図書室で終夜を待つ時間が好きだ。
宿題がある時はそれを片付けたり、ないときは本を読んだりして彼を待つ。
今日は何もないので、本を読んでいた。
今度、終夜が出る映画の原作本・・・だったりする。
終夜が雑誌に載っていたり、テレビに出ているのを見るといっつもドキドキする。
自分の知らない終夜が、そこにはいるから。
「おい、お嬢」
私のことをそうやって呼ぶのは一人だけ。
トラから声をかけてくるなんて珍しい。
「なに?トラ」
振り返ると、トラが悪さをした猫を捕まえるように終夜を連れていた。
「どうしたの!?二人とも!」
「お前、こいつの保護者なんだからちゃんと面倒見ろよ」
「ふむ。寅之助。私はもう自分で歩けるぞ」
「あーあー、知ってるよ。てめえが俺のいう事全然聞かないで池に突っ込もうとした事もな」
「池!?」
「池の傍に綺麗な石があってな。
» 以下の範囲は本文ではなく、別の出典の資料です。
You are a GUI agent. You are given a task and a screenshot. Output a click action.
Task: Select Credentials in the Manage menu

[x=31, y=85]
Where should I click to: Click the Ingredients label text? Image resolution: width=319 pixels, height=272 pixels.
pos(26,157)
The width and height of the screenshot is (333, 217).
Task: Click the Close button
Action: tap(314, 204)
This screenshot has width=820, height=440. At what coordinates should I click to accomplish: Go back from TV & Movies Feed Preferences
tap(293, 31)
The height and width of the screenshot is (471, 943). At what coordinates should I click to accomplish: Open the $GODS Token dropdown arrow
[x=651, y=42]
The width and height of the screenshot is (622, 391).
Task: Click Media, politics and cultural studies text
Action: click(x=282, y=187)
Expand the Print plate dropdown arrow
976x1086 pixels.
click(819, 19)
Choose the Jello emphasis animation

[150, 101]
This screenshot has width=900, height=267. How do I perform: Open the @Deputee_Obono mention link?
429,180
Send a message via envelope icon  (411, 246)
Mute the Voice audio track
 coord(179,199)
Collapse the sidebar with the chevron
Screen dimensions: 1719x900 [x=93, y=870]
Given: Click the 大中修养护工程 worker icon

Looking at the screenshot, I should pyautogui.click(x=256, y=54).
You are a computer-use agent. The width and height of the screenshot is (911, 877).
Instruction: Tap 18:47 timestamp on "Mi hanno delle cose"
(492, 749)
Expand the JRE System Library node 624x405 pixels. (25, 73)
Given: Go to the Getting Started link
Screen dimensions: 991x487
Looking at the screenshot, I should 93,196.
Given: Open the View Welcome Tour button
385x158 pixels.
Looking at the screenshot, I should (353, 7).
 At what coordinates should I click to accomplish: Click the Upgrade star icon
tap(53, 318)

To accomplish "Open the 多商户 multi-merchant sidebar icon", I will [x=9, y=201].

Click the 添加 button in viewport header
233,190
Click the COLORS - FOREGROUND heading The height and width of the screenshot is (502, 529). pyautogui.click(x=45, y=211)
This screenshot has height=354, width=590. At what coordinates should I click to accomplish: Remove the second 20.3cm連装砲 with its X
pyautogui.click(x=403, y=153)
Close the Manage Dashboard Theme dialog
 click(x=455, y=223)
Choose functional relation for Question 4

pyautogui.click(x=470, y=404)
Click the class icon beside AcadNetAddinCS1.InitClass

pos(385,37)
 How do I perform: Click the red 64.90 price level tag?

それを取ろうと手を伸ばしていたところで寅之助に出会ったのだ」
「・・・ありがとう、トラ」
「おう、じゃあな」
トラから解放された終夜は私の手を両手で握り締めた。
「それで、その綺麗な石はどうしたの?」
「それがな・・・手を伸ばした時に池に落ちてしまったのだ」
終夜は悲しそうな表情になる。
「撫子に見せてやりたいと思ったのだが・・・すまぬ」
「終夜・・・」
いつもそうだ。
彼は自分が見つける綺麗なもの、素晴らしいものを私にも見せてあげたいと言ってくれる。
私はその言葉だけで充分なのに
「終夜、いつもありがとう。私のことを思ってくれて」
空いてる手を彼の手に重ねて、きゅっと握る。
悲しそうな表情が、ようやくほぐれた。
優しい瞳に私が映る。
「その石も見たかったけど、私は終夜が笑っている顔を見れる方が嬉しいわ」
「撫子・・・」
終夜は私の手を離すと、そのまま私を抱き寄せた。
抱き締める腕は温かくて、優しかった。
「ありがとう、撫子。私は幸せだ」
「・・・うん」
抱き締め返そうとして、ふと気付いてしまった。
ここがどこかということを。
「・・・ねえ、終夜」
「ん?どうした?」
あまりにも嬉しそうに笑うから注意なんて出来ずに私も彼を抱き締め返した。
知らない終夜に出会うとドキドキする。
けれど私が知っている愛おしい表情は、私が彼に恋をしていることを何度も教えてくれる。